Remarquez que cet article ne parle pas de canaux mais bien de rues canaux, leur usage principal est le déplacement des résidents par l’eau, on est loin de l’usage public d’un port de plaisance classique.

Encore une fois, cet article illustre les spécificités propres de Port-Grimaud qui confèrent des droits privatifs particuliers qui n’ont pas pu être remis en cause par le transfert à l’Etat tardif du plan d’eau, joli cadeau que la Commune de GRIMAUD a récupéré sans rien débourser. 
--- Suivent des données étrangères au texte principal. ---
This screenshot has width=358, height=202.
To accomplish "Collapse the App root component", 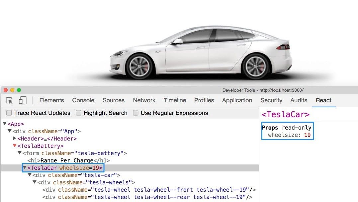I will 5,124.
Aujourd’hui, les propriétaires sont obligés de faire reconnaître leurs droits auprès du Tribunal Judiciaire, on ne le répétera jamais assez, il est important que les propriétaires concernés se joignent à cette action pour protéger leur bien contre les velléités de notre Commune, le contrat de « garantie » d’usage n’est qu’une tentative d’expropriation déguisée pour faire payer des travaux absurdes, déraisonnables et qui ne profiteront pas aux port-grimaudois !!!